Selama 20 tahun penelitian terakhir, konsensus tentang vertikalisasi penuh secara bertahap muncul, dan karya Wiseman menggarisbawahi fokus ini. Otot-otot ekstensi lutut Lucy dan daya ungkit yang dihasilkan menjamin perpanjangan sendi lutut sebesar mungkin, seperti halnya orang sehat saat ini.

“Kemampuan Lucy untuk berjalan tegak hanya dapat dipahami dengan merekonstruksi jalur dan ruang dalam tubuh yang digunakan oleh otot,” kata Wiseman dari McDonald Institute of Archaeological Research di University of Cambridge.

“Kami sekarang satu-satunya hewan yang bisa berdiri tegak dengan lutut lurus. Otot-otot Lucy menunjukkan bahwa dia memiliki dua kaki yang sama baiknya dengan kita semua, meskipun dia mungkin juga merasa betah di antara pepohonan. “Lucy mungkin berjalan dan bergerak dengan cara yang tidak kita lihat pada spesies hidup mana pun saat ini,” kata Wiseman. Australopithecus afarensis akan menjelajahi daerah terbuka padang rumput berhutan dan hutan lebat di Afrika Timur sekitar 3-4 juta tahun yang lalu. Rekonstruksi otot Lucy ini menunjukkan bahwa dia dapat menggunakan kedua habitat secara efektif.”

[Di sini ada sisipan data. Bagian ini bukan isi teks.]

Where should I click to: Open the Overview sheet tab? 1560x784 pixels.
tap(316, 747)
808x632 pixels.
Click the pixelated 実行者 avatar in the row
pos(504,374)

Untuk menciptakan kembali otot-otot manusia ini, Wiseman memulai dengan orang yang masih hidup. Dengan menggunakan pemindaian MR dan CT dari struktur otot dan kerangka wanita dan pria modern, dia mampu memetakan “jalur otot” dan membuat model digital dari sistem muskuloskeletal. Wiseman kemudian menggunakan model virtual dari kerangka Lucy yang ada untuk mengartikulasikan kembali persendiannya – yaitu, menyatukan kembali kerangka itu. Pekerjaan ini menetapkan sumbu dari mana setiap sendi dapat bergerak dan berputar, dengan gerakan yang berulang sepanjang hidup.

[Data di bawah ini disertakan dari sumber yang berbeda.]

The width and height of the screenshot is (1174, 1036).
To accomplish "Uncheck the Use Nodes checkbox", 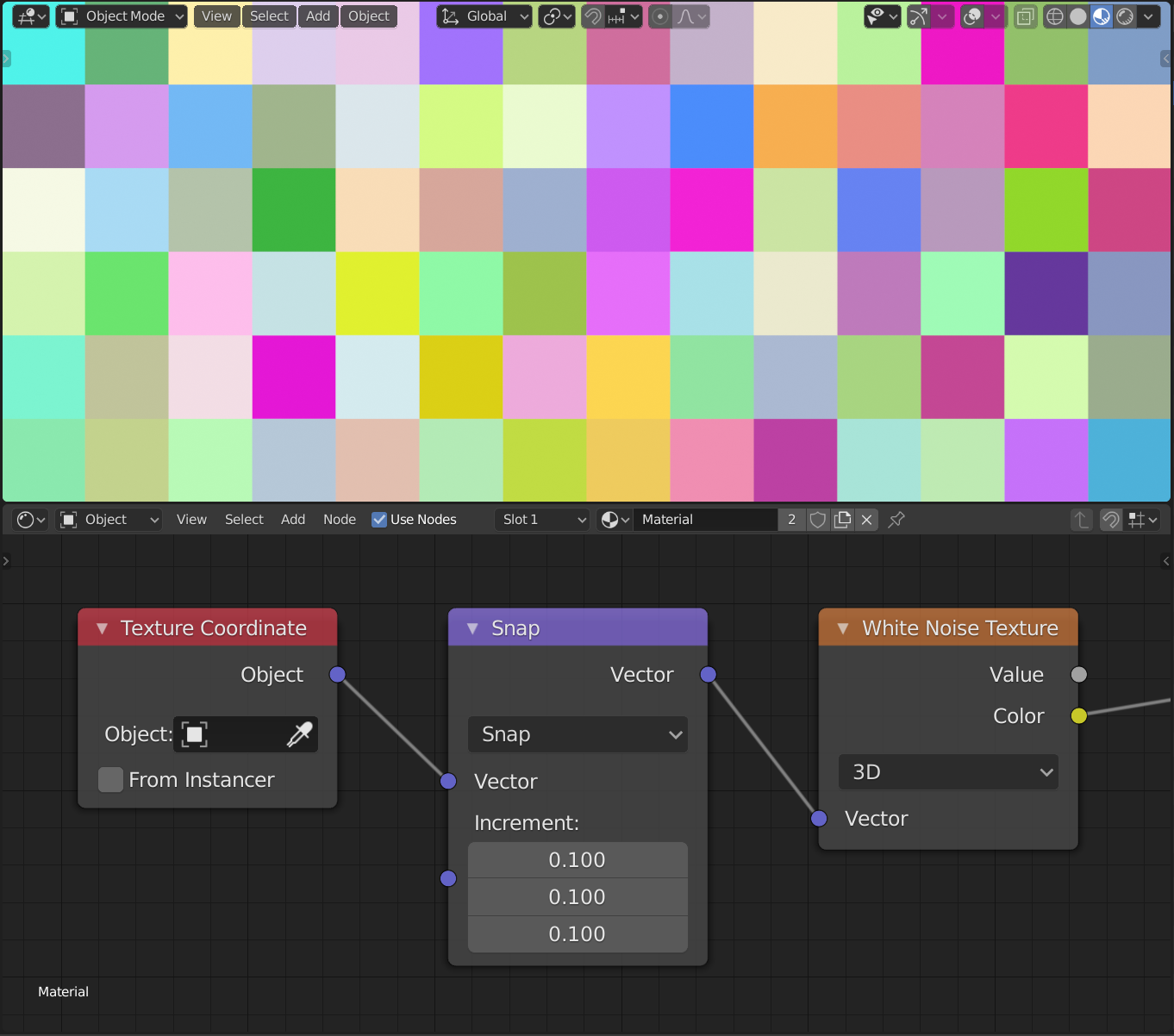I will click(x=379, y=520).
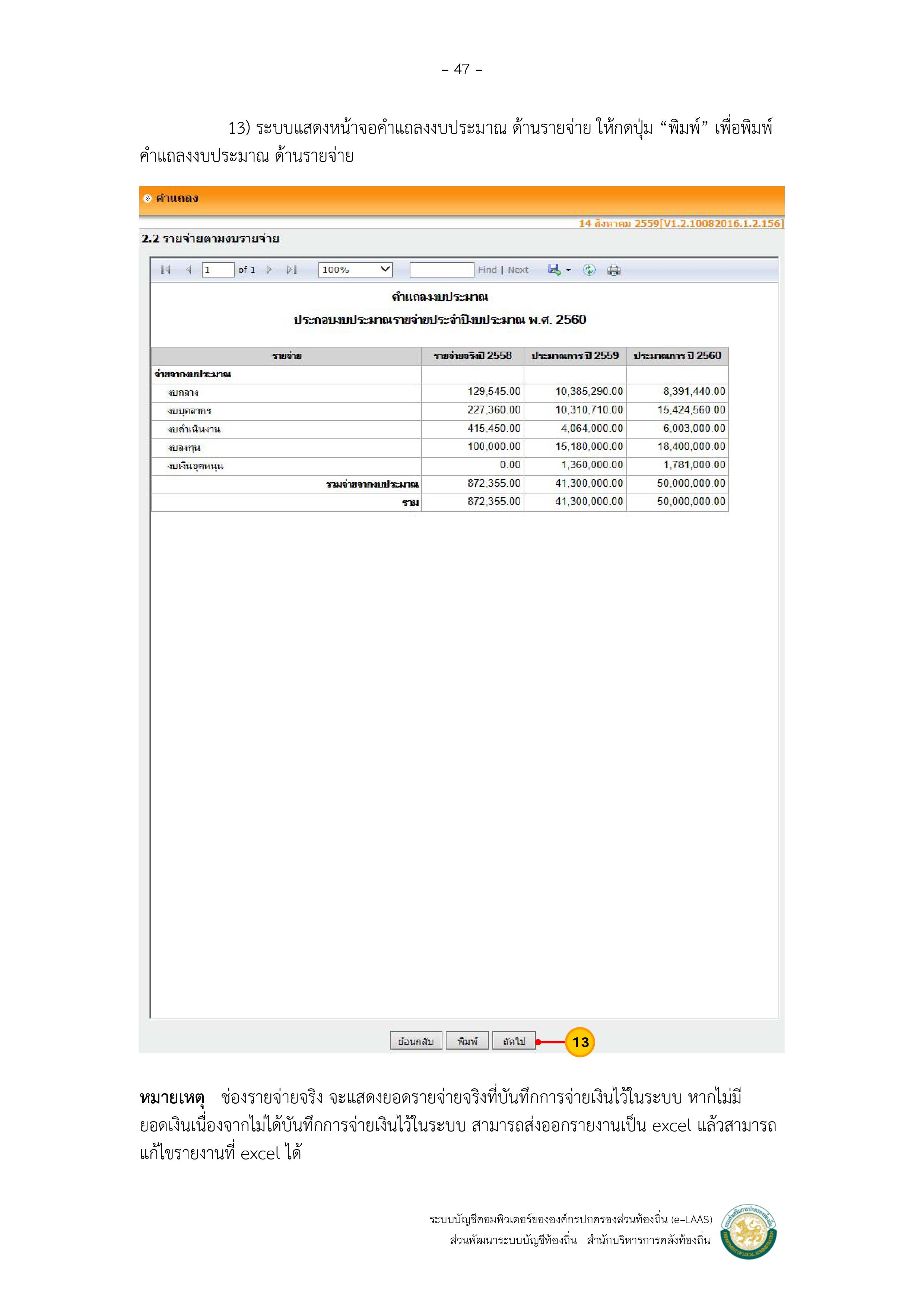Go to previous report page
This screenshot has width=924, height=1307.
point(188,270)
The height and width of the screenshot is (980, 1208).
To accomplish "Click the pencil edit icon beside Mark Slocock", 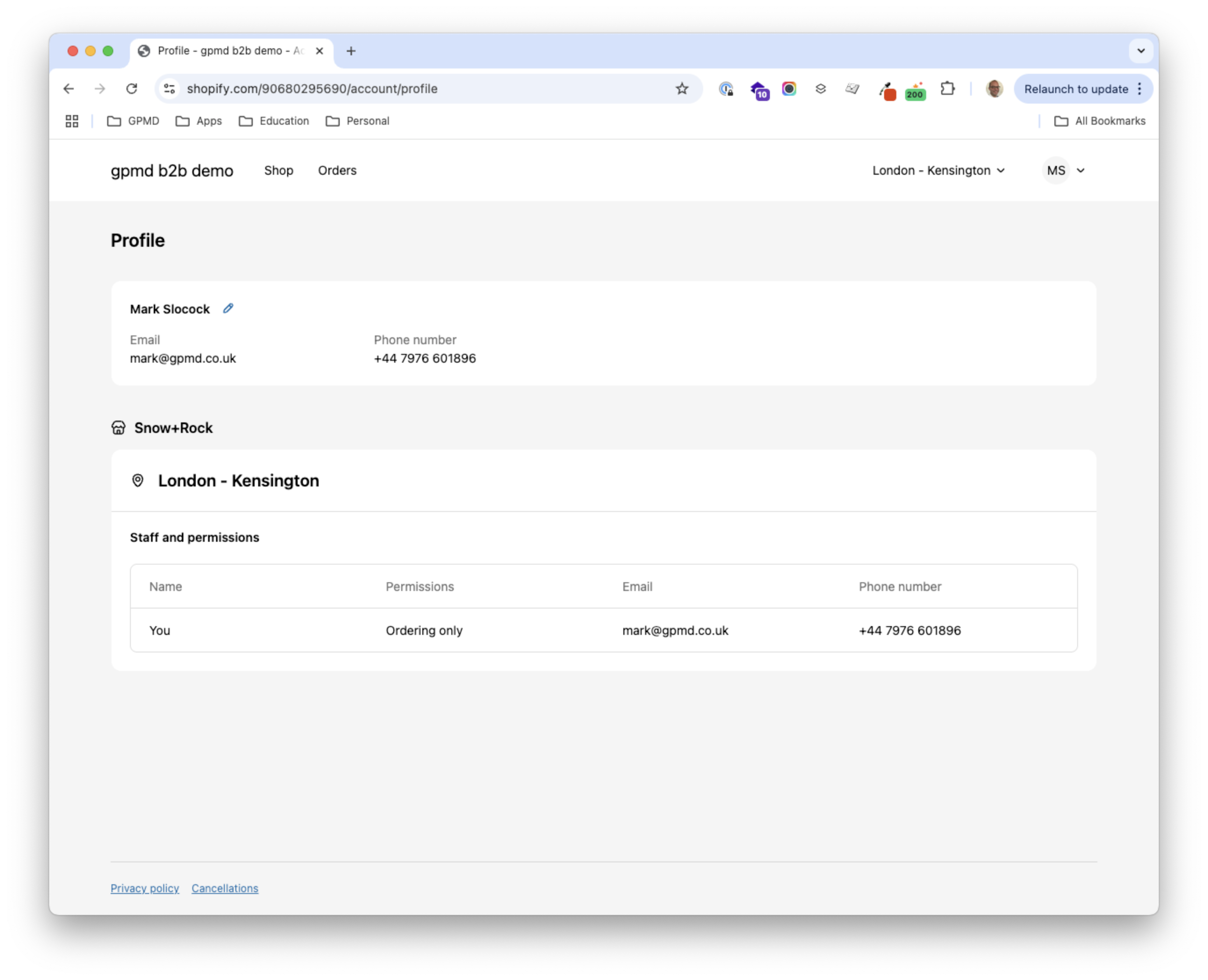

Terakhir, pelapisan otot, berdasarkan lintasan peta otot manusia modern, dengan “bekas luka otot” kecil yang terlihat (jejak keterikatan otot dapat dilihat pada tulang yang membatu). “Tanpa beasiswa open access, penelitian ini tidak mungkin bisa dilakukan,” kata Wiseman.

Rekonstruksi ini sekarang dapat membantu para ilmuwan memahami bagaimana nenek moyang manusia ini berjalan. “Rekonstruksi otot telah digunakan untuk mengukur kecepatan lari T-Rex, misalnya,” kata Wiseman.

“Dengan menerapkan teknik serupa pada nenek moyang manusia, kami ingin mengungkap spektrum gerakan fisik yang mendorong evolusi kita – termasuk kemampuan yang telah hilang dari kita.”

“Otot-otot Lucy menunjukkan bahwa dia ahli bipedalisme seperti kita”

Penelitian ini telah dipublikasikan di Royal Society Open Science.